Il faut attendre l’époque romaine pour trouver des traces d’habitats dans la vallée. Les Romains sont à l’origine de la première voie de communication entre la plaine et la Cerdagne, la Via Confluentana. Cette voie facilita l'installation durable de colons romains dans la région. Thuès trouve son origine dans cette période. À la chute de l’Empire romain, les Wisigoths prennent possession de la région, mais aucune trace tangible de leur présence n’a été retrouvée dans la vallée, suggérant qu’ils ne s’y sont pas véritablement installés.

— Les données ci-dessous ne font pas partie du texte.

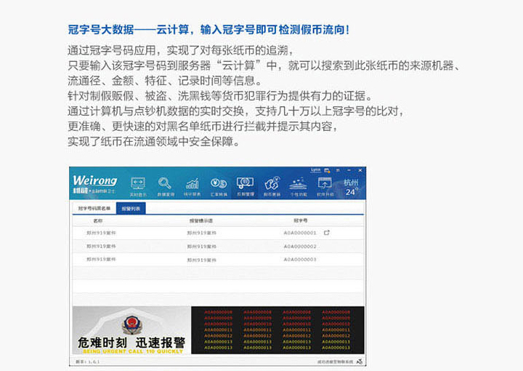The width and height of the screenshot is (523, 371).
Task: Click export icon beside A0A0000001
Action: point(327,233)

Au IXe siècle, après la victoire des Carolingiens sur les Sarrasins en 811, ce sont d’abord les moines qui s’implantent, fondant des monastères et de nombreuses chapelles isolées afin de propager la foi chrétienne. L'abbaye de Saint-Michel de Cuxa, déjà influente, joue un rôle important dans l’aménagement de sites comme Saint-Romain, Thuès et Trèsballs. En 952, un document mentionne pour la première fois les villages de Trèsballs et de Thuès, ainsi que le mas de l’Albaret, tous possessions de l’abbaye.

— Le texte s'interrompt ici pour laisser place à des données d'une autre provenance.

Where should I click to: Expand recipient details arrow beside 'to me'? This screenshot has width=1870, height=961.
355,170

Thuès est alors cité sous le nom de son église, Saint-Génis, et Trèsballs sous celui de Saint-André. L’Albaret était un grand mas regroupant plusieurs familles, situé dans la forêt de Campilles, plus loin dans la vallée de la Carença. Il disparaît au cours du XIIe ou XIIIe siècle. Saint-Romain avait déjà cessé d’exister à cette époque, sans quoi il aurait été mentionné parmi les possessions de l’abbaye.
Saint-Romain
Saint-Romain est un village aujourd’hui totalement disparu, probablement dès le début du Moyen Âge. Le seul indice de son existence réside dans son nom chrétien, témoignage d’une occupation carolingienne. Il se situait sur la rive droite de la Têt, à environ un kilomètre de Thuès. Le pont Séjourné, par lequel passe aujourd’hui le petit train jaune, a été construit juste au-dessus de son ancien emplacement. Le dépeuplement de Saint-Romain s’explique par un transfert de population vers le village de Thuès.
Thuès
Peuplé dès l’époque romaine, Thuès se développe vraiment au XIIe siècle, à la suite du déclin de Saint-Romain, puis à nouveau à partir du XVIe siècle après la disparition progressive de Trèsballs. Le village est mentionné au XIVe siècle, époque où le roi de Majorque détenait des droits sur la forêt de Thuès. Pierre IV avait accordé à des particuliers de Barcelone l’“forestatge del bosch de Querença” (droit d’exploitation forestière dans le bois de la Carença), ainsi que les revenus du “moli serrador del dit bosch” (scierie du même bois).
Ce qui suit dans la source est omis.